Assignment => Produce an exact copy of the data below.

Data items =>

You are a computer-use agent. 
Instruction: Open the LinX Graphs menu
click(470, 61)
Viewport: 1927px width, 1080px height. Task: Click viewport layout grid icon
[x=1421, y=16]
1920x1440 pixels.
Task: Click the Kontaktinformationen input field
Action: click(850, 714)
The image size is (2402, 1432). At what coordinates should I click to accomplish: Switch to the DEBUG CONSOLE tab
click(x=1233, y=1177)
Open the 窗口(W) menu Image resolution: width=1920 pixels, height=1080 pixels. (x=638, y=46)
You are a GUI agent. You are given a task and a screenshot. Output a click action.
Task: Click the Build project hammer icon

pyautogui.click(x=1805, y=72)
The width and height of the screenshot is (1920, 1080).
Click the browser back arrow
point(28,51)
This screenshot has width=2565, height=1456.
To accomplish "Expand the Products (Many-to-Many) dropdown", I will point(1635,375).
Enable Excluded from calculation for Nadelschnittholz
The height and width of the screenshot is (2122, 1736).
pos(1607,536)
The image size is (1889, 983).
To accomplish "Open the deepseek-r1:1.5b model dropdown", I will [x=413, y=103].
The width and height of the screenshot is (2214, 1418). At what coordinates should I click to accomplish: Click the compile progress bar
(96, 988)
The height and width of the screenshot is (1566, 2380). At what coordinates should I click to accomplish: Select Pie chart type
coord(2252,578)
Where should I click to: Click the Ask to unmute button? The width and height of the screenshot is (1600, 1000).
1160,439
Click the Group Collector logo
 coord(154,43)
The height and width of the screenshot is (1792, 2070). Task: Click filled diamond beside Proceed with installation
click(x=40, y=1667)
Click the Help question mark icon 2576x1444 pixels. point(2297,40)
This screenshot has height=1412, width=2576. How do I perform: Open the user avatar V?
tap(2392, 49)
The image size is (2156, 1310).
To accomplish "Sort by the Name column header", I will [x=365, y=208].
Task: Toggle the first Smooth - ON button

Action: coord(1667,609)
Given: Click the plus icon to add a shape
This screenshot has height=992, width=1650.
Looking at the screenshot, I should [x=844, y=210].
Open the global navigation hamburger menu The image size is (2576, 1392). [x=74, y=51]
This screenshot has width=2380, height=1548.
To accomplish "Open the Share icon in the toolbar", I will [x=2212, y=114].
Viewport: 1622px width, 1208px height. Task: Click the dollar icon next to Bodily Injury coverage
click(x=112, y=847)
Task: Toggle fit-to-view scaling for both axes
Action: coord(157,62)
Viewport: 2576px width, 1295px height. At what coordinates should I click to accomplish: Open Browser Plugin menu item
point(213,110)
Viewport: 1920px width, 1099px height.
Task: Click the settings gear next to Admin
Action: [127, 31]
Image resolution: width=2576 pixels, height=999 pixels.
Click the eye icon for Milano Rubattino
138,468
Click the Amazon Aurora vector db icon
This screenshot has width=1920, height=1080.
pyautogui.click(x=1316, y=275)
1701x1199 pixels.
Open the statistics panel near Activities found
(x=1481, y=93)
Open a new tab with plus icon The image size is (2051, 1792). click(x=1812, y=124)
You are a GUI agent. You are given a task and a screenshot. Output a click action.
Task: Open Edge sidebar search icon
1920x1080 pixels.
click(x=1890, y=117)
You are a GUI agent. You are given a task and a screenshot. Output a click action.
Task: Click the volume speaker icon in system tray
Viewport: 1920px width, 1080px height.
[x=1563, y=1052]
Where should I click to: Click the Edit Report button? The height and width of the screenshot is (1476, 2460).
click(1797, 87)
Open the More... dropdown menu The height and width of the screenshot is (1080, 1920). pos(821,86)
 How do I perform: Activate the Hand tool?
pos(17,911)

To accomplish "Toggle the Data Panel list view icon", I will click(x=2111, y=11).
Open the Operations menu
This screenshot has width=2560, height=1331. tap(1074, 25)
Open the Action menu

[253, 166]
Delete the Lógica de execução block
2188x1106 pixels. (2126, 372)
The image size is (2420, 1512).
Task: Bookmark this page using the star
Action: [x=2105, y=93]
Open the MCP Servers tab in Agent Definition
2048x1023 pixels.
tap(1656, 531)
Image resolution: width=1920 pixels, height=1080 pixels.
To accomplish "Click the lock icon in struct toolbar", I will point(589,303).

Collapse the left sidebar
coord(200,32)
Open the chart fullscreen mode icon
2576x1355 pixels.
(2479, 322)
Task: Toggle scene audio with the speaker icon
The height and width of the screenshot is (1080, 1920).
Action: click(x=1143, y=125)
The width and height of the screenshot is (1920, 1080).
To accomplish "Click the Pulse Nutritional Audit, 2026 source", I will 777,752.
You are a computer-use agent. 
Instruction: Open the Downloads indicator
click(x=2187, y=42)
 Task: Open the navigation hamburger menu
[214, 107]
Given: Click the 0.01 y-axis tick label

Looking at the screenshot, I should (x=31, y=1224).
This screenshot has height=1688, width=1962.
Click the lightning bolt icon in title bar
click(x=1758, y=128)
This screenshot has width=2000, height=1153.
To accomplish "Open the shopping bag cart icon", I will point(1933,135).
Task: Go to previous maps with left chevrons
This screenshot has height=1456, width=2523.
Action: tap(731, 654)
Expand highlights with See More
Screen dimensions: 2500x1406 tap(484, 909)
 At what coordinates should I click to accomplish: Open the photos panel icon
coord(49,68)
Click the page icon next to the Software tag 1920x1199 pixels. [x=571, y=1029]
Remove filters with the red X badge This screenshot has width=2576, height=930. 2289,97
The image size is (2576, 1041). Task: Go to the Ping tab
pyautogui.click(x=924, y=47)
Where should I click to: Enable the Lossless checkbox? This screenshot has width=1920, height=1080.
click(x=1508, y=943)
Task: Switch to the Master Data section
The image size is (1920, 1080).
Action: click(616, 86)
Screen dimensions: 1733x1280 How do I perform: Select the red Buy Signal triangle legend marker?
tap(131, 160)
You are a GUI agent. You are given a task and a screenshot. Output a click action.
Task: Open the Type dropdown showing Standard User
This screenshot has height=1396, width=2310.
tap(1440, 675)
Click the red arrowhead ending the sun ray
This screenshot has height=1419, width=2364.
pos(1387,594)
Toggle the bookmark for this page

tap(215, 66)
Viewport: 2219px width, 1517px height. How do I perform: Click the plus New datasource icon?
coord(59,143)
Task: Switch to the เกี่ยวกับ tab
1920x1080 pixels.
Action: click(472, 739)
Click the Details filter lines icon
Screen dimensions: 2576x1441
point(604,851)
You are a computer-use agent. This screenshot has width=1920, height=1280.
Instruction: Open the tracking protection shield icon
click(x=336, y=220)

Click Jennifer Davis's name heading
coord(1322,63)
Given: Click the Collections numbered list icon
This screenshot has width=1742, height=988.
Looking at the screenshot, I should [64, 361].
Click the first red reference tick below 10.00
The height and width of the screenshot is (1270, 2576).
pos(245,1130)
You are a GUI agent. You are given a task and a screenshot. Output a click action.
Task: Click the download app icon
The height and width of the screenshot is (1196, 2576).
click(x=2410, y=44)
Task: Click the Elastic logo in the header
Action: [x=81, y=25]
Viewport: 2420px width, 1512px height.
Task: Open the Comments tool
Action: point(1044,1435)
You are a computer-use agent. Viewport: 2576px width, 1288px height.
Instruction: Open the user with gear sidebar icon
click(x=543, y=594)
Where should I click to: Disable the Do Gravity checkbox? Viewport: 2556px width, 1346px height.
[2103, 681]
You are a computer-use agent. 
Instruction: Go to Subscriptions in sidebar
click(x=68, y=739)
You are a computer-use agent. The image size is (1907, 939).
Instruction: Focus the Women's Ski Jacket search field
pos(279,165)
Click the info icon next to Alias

Reply =>
You are a computer-use agent. 
Instruction: Open the LinX Graphs menu
click(470, 61)
Viewport: 1927px width, 1080px height. Task: Click viewport layout grid icon
[x=1421, y=16]
1920x1440 pixels.
Task: Click the Kontaktinformationen input field
Action: click(850, 714)
The image size is (2402, 1432). At what coordinates should I click to accomplish: Switch to the DEBUG CONSOLE tab
click(x=1233, y=1177)
Open the 窗口(W) menu Image resolution: width=1920 pixels, height=1080 pixels. (x=638, y=46)
You are a GUI agent. You are given a task and a screenshot. Output a click action.
Task: Click the Build project hammer icon

pyautogui.click(x=1805, y=72)
The width and height of the screenshot is (1920, 1080).
Click the browser back arrow
point(28,51)
This screenshot has width=2565, height=1456.
To accomplish "Expand the Products (Many-to-Many) dropdown", I will point(1635,375).
Enable Excluded from calculation for Nadelschnittholz
The height and width of the screenshot is (2122, 1736).
pos(1607,536)
The image size is (1889, 983).
To accomplish "Open the deepseek-r1:1.5b model dropdown", I will [x=413, y=103].
The width and height of the screenshot is (2214, 1418). At what coordinates should I click to accomplish: Click the compile progress bar
(96, 988)
The height and width of the screenshot is (1566, 2380). At what coordinates should I click to accomplish: Select Pie chart type
coord(2252,578)
Where should I click to: Click the Ask to unmute button? The width and height of the screenshot is (1600, 1000).
1160,439
Click the Group Collector logo
 coord(154,43)
The height and width of the screenshot is (1792, 2070). Task: Click filled diamond beside Proceed with installation
click(x=40, y=1667)
Click the Help question mark icon 2576x1444 pixels. point(2297,40)
This screenshot has height=1412, width=2576. How do I perform: Open the user avatar V?
tap(2392, 49)
The image size is (2156, 1310).
To accomplish "Sort by the Name column header", I will [x=365, y=208].
Task: Toggle the first Smooth - ON button

Action: coord(1667,609)
Given: Click the plus icon to add a shape
This screenshot has height=992, width=1650.
Looking at the screenshot, I should [x=844, y=210].
Open the global navigation hamburger menu The image size is (2576, 1392). [x=74, y=51]
This screenshot has width=2380, height=1548.
To accomplish "Open the Share icon in the toolbar", I will [x=2212, y=114].
Viewport: 1622px width, 1208px height. Task: Click the dollar icon next to Bodily Injury coverage
click(x=112, y=847)
Task: Toggle fit-to-view scaling for both axes
Action: coord(157,62)
Viewport: 2576px width, 1295px height. At what coordinates should I click to accomplish: Open Browser Plugin menu item
point(213,110)
Viewport: 1920px width, 1099px height.
Task: Click the settings gear next to Admin
Action: [127, 31]
Image resolution: width=2576 pixels, height=999 pixels.
Click the eye icon for Milano Rubattino
138,468
Click the Amazon Aurora vector db icon
This screenshot has width=1920, height=1080.
pyautogui.click(x=1316, y=275)
1701x1199 pixels.
Open the statistics panel near Activities found
(x=1481, y=93)
Open a new tab with plus icon The image size is (2051, 1792). click(x=1812, y=124)
You are a GUI agent. You are given a task and a screenshot. Output a click action.
Task: Open Edge sidebar search icon
1920x1080 pixels.
click(x=1890, y=117)
You are a GUI agent. You are given a task and a screenshot. Output a click action.
Task: Click the volume speaker icon in system tray
Viewport: 1920px width, 1080px height.
[x=1563, y=1052]
Where should I click to: Click the Edit Report button? The height and width of the screenshot is (1476, 2460).
click(1797, 87)
Open the More... dropdown menu The height and width of the screenshot is (1080, 1920). pos(821,86)
 How do I perform: Activate the Hand tool?
pos(17,911)

To accomplish "Toggle the Data Panel list view icon", I will click(x=2111, y=11).
Open the Operations menu
This screenshot has width=2560, height=1331. tap(1074, 25)
Open the Action menu

[253, 166]
Delete the Lógica de execução block
2188x1106 pixels. (2126, 372)
The image size is (2420, 1512).
Task: Bookmark this page using the star
Action: [x=2105, y=93]
Open the MCP Servers tab in Agent Definition
2048x1023 pixels.
tap(1656, 531)
Image resolution: width=1920 pixels, height=1080 pixels.
To accomplish "Click the lock icon in struct toolbar", I will point(589,303).

Collapse the left sidebar
coord(200,32)
Open the chart fullscreen mode icon
2576x1355 pixels.
(2479, 322)
Task: Toggle scene audio with the speaker icon
The height and width of the screenshot is (1080, 1920).
Action: click(x=1143, y=125)
The width and height of the screenshot is (1920, 1080).
To accomplish "Click the Pulse Nutritional Audit, 2026 source", I will 777,752.
You are a computer-use agent. 
Instruction: Open the Downloads indicator
click(x=2187, y=42)
 Task: Open the navigation hamburger menu
[214, 107]
Given: Click the 0.01 y-axis tick label

Looking at the screenshot, I should (x=31, y=1224).
This screenshot has height=1688, width=1962.
Click the lightning bolt icon in title bar
click(x=1758, y=128)
This screenshot has width=2000, height=1153.
To accomplish "Open the shopping bag cart icon", I will point(1933,135).
Task: Go to previous maps with left chevrons
This screenshot has height=1456, width=2523.
Action: tap(731, 654)
Expand highlights with See More
Screen dimensions: 2500x1406 tap(484, 909)
 At what coordinates should I click to accomplish: Open the photos panel icon
coord(49,68)
Click the page icon next to the Software tag 1920x1199 pixels. [x=571, y=1029]
Remove filters with the red X badge This screenshot has width=2576, height=930. 2289,97
The image size is (2576, 1041). Task: Go to the Ping tab
pyautogui.click(x=924, y=47)
Where should I click to: Enable the Lossless checkbox? This screenshot has width=1920, height=1080.
click(x=1508, y=943)
Task: Switch to the Master Data section
The image size is (1920, 1080).
Action: click(616, 86)
Screen dimensions: 1733x1280 How do I perform: Select the red Buy Signal triangle legend marker?
tap(131, 160)
You are a GUI agent. You are given a task and a screenshot. Output a click action.
Task: Open the Type dropdown showing Standard User
This screenshot has height=1396, width=2310.
tap(1440, 675)
Click the red arrowhead ending the sun ray
This screenshot has height=1419, width=2364.
pos(1387,594)
Toggle the bookmark for this page

tap(215, 66)
Viewport: 2219px width, 1517px height. How do I perform: Click the plus New datasource icon?
coord(59,143)
Task: Switch to the เกี่ยวกับ tab
1920x1080 pixels.
Action: click(472, 739)
Click the Details filter lines icon
Screen dimensions: 2576x1441
point(604,851)
You are a computer-use agent. This screenshot has width=1920, height=1280.
Instruction: Open the tracking protection shield icon
click(x=336, y=220)

Click Jennifer Davis's name heading
coord(1322,63)
Given: Click the Collections numbered list icon
This screenshot has width=1742, height=988.
Looking at the screenshot, I should [64, 361].
Click the first red reference tick below 10.00
The height and width of the screenshot is (1270, 2576).
pos(245,1130)
You are a GUI agent. You are given a task and a screenshot. Output a click action.
Task: Click the download app icon
The height and width of the screenshot is (1196, 2576).
click(x=2410, y=44)
Task: Click the Elastic logo in the header
Action: [x=81, y=25]
Viewport: 2420px width, 1512px height.
Task: Open the Comments tool
Action: point(1044,1435)
You are a computer-use agent. Viewport: 2576px width, 1288px height.
Instruction: Open the user with gear sidebar icon
click(x=543, y=594)
Where should I click to: Disable the Do Gravity checkbox? Viewport: 2556px width, 1346px height.
[2103, 681]
You are a computer-use agent. 
Instruction: Go to Subscriptions in sidebar
click(x=68, y=739)
You are a computer-use agent. The image size is (1907, 939).
Instruction: Focus the Women's Ski Jacket search field
pos(279,165)
Click the info icon next to Alias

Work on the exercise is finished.